# What needs to be done
From the voluntary benefits article below, copy out the passage from "For example, though" to "these benefits themselves." word for word.

# Source text
↓↓↓

By Bob Bentley, Manager
Originally published by www.ubabenefits.com

What is a Gig Economy?

 

 

 

 

 

 

 

 

 

 

 

 

 

 

 

 

 

 

 

 

 

 

 

 

 

 

 

 

 

 

By Nicole Federico, eTekhnos Benefits Technology

Last fall I had the pleasure of hosting a UBA WisdomWorkplace webinar called “Success in Voluntary through Strategic Benefits Communication.” I discussed recent Sun Life survey data regarding employee engagement and understanding of the value of voluntary benefits.

In the world of voluntary insurance carriers, success in voluntary benefits can be measured in various ways. A key metric is employee participation. For carriers, this is important because the greater the employee participation in a voluntary product, the better the spread of risk, which leads to appropriate margins and sustainable pricing.

But in the world of HR, this has not been a key metric. While good participation can reflect employee acceptance (and low participation might raise the question about whether the product is worth the time it takes to administer payroll deductions and facilitate billing), employee engagement has become more important.

This concept of knowing what you’re participating in makes me think about a good friend of mine who, a few years ago, reached out to me in a panic. He works for a large corporation with employees spread across the country. His employer was dropping all medical plan PPO options for the coming year and switching to a high- and higher-deductible option. He was sent an e-mail that provided few details but explained the action was due to high health care costs. There was no indication that more information was forthcoming, and the communication as a whole was insufficient because he couldn’t find answers to the questions he needed, the most important being, “what does this mean to me and my family?” I explained recent trends and how a high-deductible health plan (HDHP) with a health savings account (HSA) could be advantageous to him, but as we all know, not everyone is knowledgeable about their benefits or has friends in the business to explain their options.

When employees aren’t engaged in good benefits decision making, they can misunderstand or underuse their plans. Our recent survey showed that while employees are becoming more aware of changes in their medical plans, 54 percent still don’t know their out-of-pocket maximum, and 33 percent don’t know their deductible.

Employees are, however, concerned about their financial risks, and most do not have emergency savings or a cash flow to handle unexpected medical expenses. Moreover, research from the Federal Reserve shows that some people actually choose to forgo needed medical care simply because they cannot afford it.1

While these data point out employee challenges, our research does provide some encouraging feedback that shows how we might be able to help employees become knowledgeable about their benefits choices.

For example, though employees understand the benefits gap, 62 percent of those surveyed say they need additional coverage. We also learned that 70 percent were not familiar with the term “voluntary benefits,” but once they understood what voluntary products are, 63 percent agreed that these benefits are helpful in filling the gaps in health care coverage, even if they have to pay for these benefits themselves.

The real kicker is that 87 percent say more customized benefits choices that fit their specific lifestyles would help them make the right health plan choices.

This is where strategic benefits communication can play a vital role. In addition to ensuring that employees really understand the value of all of their benefits, including true total compensation, a well-planned communication effort engages employees by empowering them with information so they are confident in their open enrollment decisions.

How will you know whether you have been a successful communicator? In subsequent posts, we will talk about gathering employee feedback.

Over the next few months, this blog series will examine the ways HR benefits professionals can achieve success—not just in offering voluntary products to employees, but more important, in their overall benefits communications.

↑↑↑

# Record extracts
↓↓↓

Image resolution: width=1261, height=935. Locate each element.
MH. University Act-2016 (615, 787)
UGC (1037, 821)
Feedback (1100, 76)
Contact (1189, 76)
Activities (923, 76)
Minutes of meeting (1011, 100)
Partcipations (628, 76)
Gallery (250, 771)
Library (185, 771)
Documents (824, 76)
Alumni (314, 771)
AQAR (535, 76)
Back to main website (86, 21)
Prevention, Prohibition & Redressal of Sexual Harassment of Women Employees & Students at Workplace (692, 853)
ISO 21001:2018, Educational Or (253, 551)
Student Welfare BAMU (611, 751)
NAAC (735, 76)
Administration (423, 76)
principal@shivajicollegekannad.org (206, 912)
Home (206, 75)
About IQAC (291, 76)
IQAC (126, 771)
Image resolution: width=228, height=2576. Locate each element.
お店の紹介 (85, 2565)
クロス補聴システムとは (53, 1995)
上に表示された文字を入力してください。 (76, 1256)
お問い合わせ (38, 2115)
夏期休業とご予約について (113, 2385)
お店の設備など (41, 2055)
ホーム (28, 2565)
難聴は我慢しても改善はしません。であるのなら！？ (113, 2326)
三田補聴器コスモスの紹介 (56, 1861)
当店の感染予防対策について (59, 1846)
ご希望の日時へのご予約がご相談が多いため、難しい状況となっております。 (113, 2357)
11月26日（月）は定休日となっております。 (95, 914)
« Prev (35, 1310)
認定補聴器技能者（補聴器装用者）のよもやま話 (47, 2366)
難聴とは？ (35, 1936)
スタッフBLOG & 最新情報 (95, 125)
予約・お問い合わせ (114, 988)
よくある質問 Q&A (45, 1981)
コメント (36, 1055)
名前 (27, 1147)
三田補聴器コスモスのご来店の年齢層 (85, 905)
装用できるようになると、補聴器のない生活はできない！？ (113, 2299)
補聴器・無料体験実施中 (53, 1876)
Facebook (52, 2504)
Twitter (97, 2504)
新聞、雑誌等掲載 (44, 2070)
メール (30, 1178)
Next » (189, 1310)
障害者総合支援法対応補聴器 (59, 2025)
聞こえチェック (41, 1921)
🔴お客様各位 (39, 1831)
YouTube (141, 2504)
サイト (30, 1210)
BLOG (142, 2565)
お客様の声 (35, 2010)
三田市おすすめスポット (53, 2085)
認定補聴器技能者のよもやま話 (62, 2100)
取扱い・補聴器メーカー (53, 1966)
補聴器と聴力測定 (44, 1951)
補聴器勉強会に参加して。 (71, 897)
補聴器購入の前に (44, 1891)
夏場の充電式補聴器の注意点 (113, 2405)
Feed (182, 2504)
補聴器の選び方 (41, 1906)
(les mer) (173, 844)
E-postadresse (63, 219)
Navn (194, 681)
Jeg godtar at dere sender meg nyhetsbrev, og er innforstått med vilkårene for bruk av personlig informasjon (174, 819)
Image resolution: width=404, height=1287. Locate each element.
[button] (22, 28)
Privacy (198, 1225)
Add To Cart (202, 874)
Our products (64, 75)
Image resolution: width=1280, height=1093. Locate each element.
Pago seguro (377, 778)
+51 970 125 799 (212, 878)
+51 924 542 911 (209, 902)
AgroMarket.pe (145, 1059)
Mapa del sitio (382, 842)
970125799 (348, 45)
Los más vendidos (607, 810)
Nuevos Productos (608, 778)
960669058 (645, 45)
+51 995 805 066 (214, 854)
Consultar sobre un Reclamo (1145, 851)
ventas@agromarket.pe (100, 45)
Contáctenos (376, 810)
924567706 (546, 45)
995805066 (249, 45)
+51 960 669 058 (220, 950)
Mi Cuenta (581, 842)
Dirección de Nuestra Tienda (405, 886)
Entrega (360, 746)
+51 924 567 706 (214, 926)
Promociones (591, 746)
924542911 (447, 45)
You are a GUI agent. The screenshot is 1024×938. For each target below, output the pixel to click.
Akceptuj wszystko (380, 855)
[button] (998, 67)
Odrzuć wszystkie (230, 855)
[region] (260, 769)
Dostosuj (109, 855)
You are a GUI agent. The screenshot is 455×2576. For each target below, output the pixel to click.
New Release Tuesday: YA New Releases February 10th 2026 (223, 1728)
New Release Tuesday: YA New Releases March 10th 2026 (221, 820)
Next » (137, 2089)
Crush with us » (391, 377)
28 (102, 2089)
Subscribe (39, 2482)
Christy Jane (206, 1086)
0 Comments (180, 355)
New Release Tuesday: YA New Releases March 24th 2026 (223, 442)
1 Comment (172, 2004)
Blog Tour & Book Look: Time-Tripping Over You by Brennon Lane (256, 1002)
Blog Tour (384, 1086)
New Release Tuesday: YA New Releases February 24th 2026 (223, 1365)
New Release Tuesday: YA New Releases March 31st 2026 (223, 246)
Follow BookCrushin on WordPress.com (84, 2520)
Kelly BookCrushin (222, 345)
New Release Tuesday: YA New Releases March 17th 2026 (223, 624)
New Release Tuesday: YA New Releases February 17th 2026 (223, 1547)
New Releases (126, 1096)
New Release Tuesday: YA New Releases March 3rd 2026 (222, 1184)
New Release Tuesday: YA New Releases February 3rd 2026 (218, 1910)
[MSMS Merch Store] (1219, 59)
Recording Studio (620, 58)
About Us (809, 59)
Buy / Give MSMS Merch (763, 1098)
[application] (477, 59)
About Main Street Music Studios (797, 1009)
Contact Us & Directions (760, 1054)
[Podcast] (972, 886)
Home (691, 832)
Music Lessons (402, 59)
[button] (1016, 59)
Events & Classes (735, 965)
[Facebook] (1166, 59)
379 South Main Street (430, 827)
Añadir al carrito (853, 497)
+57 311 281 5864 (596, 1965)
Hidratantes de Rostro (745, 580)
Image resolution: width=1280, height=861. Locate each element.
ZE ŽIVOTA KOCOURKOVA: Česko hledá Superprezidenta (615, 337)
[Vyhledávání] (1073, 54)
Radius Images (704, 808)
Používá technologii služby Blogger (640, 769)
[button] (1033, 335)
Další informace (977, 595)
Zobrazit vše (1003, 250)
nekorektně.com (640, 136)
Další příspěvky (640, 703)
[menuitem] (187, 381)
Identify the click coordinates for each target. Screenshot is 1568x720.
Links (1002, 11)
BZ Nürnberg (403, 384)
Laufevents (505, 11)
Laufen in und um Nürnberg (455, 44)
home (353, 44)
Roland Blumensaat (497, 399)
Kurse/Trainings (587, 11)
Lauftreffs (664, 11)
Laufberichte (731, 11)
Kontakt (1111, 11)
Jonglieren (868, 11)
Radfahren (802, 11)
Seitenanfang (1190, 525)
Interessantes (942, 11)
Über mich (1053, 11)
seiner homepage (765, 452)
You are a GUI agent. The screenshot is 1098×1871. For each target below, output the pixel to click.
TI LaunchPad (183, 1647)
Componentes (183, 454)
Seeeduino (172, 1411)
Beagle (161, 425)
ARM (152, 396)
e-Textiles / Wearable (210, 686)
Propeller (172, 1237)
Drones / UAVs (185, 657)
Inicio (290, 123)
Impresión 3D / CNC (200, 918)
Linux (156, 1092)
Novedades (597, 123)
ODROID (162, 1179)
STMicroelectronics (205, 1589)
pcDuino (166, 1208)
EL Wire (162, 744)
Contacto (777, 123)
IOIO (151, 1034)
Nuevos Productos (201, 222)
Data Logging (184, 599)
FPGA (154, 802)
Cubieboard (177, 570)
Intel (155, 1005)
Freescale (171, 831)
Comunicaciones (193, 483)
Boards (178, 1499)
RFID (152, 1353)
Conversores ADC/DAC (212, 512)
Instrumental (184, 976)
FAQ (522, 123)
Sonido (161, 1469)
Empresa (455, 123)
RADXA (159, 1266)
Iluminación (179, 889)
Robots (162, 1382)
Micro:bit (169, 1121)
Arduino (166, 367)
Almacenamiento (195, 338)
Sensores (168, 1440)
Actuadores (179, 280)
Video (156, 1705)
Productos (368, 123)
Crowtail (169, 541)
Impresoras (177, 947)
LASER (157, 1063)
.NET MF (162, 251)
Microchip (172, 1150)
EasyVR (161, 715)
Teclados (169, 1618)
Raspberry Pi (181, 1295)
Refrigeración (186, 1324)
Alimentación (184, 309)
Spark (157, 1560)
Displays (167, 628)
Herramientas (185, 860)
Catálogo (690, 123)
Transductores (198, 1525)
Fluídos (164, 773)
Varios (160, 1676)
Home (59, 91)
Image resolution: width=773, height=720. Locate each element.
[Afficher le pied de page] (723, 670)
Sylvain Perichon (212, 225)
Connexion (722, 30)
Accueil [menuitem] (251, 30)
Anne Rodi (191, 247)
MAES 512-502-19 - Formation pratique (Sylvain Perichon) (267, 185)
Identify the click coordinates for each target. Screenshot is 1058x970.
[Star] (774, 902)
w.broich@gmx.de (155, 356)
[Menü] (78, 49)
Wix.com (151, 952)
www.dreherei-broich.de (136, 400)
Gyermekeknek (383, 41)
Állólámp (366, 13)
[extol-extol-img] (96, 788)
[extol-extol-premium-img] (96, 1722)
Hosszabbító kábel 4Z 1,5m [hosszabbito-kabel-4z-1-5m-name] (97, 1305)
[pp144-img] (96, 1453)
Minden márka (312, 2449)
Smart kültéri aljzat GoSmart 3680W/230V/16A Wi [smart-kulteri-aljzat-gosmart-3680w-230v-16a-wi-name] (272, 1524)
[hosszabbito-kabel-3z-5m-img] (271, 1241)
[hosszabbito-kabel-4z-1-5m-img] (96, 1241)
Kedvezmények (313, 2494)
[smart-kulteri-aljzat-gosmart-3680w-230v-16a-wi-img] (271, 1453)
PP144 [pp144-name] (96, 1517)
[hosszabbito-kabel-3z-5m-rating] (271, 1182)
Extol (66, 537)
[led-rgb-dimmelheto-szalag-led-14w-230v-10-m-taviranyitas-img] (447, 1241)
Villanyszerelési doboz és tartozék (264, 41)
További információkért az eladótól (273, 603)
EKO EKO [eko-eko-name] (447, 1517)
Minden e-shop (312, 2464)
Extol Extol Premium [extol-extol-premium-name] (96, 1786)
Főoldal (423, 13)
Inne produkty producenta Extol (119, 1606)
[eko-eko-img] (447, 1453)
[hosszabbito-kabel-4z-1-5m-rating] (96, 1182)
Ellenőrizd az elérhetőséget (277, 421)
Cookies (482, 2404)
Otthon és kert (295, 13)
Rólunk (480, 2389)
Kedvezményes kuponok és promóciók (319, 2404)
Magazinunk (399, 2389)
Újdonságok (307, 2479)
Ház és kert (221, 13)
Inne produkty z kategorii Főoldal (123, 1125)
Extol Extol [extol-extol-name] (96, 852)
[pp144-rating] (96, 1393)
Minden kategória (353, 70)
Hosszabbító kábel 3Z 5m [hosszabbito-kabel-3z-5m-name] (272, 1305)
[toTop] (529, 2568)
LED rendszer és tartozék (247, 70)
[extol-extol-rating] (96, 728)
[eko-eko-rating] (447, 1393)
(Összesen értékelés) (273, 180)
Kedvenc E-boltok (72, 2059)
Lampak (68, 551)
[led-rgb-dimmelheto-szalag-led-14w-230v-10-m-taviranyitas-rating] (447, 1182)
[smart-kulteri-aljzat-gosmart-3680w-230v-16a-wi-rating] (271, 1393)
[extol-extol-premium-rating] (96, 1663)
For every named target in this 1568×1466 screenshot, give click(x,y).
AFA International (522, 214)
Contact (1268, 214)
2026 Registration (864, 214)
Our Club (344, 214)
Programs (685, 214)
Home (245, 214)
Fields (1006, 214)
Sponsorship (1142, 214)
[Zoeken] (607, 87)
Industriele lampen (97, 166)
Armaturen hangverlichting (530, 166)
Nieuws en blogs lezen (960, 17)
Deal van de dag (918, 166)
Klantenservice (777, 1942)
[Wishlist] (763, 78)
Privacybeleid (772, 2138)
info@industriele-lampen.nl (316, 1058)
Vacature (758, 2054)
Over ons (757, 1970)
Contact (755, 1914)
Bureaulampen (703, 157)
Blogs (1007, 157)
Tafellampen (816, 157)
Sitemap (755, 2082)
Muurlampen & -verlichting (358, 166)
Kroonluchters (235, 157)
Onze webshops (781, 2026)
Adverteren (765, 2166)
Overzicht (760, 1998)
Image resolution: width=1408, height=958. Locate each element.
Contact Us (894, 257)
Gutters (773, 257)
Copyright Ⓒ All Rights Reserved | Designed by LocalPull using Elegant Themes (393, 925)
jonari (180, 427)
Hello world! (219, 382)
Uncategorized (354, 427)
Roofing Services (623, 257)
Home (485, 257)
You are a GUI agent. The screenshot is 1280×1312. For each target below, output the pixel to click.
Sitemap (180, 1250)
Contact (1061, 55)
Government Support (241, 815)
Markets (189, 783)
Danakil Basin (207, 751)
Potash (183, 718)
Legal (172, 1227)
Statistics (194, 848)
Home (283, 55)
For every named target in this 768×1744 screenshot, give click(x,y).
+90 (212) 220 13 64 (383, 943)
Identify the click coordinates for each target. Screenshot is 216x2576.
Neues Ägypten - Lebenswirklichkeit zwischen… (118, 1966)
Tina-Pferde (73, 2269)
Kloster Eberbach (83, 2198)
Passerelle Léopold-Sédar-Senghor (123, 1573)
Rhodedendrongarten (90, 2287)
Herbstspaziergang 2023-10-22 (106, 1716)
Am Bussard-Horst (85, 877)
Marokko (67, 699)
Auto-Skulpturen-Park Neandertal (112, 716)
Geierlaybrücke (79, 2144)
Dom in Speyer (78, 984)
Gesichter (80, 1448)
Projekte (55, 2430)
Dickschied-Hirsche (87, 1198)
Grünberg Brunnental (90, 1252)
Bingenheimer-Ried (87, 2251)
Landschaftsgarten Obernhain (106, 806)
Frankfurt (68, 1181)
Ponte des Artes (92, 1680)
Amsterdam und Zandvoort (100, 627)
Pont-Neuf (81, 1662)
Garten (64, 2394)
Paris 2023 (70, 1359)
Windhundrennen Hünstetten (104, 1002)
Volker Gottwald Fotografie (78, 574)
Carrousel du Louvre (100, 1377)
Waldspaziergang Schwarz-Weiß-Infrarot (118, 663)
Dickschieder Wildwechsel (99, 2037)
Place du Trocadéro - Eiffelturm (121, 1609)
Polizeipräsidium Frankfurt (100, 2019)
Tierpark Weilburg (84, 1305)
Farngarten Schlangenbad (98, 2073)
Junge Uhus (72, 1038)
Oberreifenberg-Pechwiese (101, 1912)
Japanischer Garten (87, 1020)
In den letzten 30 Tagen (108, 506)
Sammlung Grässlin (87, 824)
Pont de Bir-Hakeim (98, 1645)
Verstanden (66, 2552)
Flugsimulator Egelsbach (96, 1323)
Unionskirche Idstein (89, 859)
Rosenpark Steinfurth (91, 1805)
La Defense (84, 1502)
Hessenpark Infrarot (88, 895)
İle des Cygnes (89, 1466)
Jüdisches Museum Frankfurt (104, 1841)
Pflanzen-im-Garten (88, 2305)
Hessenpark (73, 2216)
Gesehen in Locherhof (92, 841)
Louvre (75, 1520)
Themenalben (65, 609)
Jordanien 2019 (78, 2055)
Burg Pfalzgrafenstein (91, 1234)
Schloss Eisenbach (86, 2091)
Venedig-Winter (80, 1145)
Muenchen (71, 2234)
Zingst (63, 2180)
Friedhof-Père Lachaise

↑↑↑

# Response to the exercise
For example, though employees understand the benefits gap, 62 percent of those surveyed say they need additional coverage. We also learned that 70 percent were not familiar with the term “voluntary benefits,” but once they understood what voluntary products are, 63 percent agreed that these benefits are helpful in filling the gaps in health care coverage, even if they have to pay for these benefits themselves.